Airlines including British Airways (BA), Qantas and KLM said on Friday they were suspending flights over the Strait of Hormuz in line with a ban by United States authorities, after Iran shot down a US drone.
The suspensions came after the Federal Aviation Administration (FAA) in the US issued a Notice to Airmen (NOTAM) “prohibiting US-registered aircraft from operating over the Persian Gulf and Gulf of Oman”.
The NOTAM was in response to “heightened military activities and increased political tensions that might place commercial flights at risk”, an FAA statement said.
While the FAA's notice applies only to US-registered planes, European companies and Malaysia Airlines followed suit.

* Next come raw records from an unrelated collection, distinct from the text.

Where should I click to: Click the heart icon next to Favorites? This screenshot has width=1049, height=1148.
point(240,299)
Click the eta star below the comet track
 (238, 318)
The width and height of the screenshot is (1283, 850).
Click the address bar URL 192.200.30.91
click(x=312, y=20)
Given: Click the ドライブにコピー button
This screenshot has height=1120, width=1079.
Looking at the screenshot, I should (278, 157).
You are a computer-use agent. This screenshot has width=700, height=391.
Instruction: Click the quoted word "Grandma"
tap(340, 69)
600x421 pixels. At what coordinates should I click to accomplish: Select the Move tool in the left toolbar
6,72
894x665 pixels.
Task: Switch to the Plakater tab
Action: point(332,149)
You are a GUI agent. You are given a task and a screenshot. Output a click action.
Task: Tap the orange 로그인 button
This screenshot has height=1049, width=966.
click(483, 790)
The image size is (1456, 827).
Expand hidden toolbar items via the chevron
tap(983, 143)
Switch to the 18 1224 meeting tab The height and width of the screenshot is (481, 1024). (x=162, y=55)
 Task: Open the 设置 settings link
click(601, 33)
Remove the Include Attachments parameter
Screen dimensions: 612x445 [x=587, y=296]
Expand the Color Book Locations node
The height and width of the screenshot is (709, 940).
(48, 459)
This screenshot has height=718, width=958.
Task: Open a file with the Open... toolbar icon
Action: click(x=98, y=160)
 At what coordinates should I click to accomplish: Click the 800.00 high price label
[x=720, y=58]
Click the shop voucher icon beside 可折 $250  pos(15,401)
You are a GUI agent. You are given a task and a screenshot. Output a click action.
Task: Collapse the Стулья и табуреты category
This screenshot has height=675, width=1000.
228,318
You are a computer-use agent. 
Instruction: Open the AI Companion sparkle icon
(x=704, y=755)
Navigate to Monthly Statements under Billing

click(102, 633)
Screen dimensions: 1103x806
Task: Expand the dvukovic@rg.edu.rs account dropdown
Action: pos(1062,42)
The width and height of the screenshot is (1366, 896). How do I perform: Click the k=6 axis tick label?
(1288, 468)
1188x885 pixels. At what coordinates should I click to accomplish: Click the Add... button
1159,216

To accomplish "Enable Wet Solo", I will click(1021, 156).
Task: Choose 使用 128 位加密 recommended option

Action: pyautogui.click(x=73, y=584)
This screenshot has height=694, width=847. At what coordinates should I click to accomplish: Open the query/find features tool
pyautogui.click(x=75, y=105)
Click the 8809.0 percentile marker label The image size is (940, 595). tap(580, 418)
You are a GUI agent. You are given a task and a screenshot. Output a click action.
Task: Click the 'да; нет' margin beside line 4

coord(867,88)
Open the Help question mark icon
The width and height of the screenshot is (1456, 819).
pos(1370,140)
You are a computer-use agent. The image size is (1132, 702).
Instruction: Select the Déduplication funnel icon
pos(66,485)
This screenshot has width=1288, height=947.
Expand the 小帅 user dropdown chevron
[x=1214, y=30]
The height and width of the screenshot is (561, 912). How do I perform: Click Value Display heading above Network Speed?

“Our safety and security team are constantly liaising with authorities — including the likes of the FAA — around the world as part of their comprehensive risk assessment into every route we operate,” a BA spokeswoman said.
In a statement, Dutch carrier KLM said: “Safety is the top priority for KLM.
“The incident with the drone is reason not to fly over the Strait of Hormuz for the time being. This is a precautionary measure.”
Iran's downing of the drone — which Washington insists was above international waters but Iran says was within its airspace — has seen tensions between the two countries spike further after a series of attacks on tanker ships blamed by the US on Tehran.
The Netherlands is still reeling from the downing of Malaysia Airlines flight MH17 in 2014, which was hit a missile over eastern Ukraine's Donetsk region where pro-Russian separatist rebels are battling Ukraine forces.
All 298 people on board were killed, 196 of them Dutch.
International investigators on Wednesday charged three Russians and a Ukrainian with murder over the shooting down of the plane, which was travelling between Amsterdam and Kuala Lumpur.
The incident forced airlines on the busy Europe-Asia route to divert flights away from Ukraine airspace.
Responding to the latest tensions over Iran, Malaysia Airlines said it “is closely monitoring the situation and is guided by various assessments including security reports and NOTAMs by respective airspace control authorities”.
Australia's flag carrier Qantas said it was also taking measures to ensure passenger safety.
“We're adjusting our flight paths over the Middle East to avoid the Strait of Hormuz and Gulf of Oman until further notice,” the company said in a statement.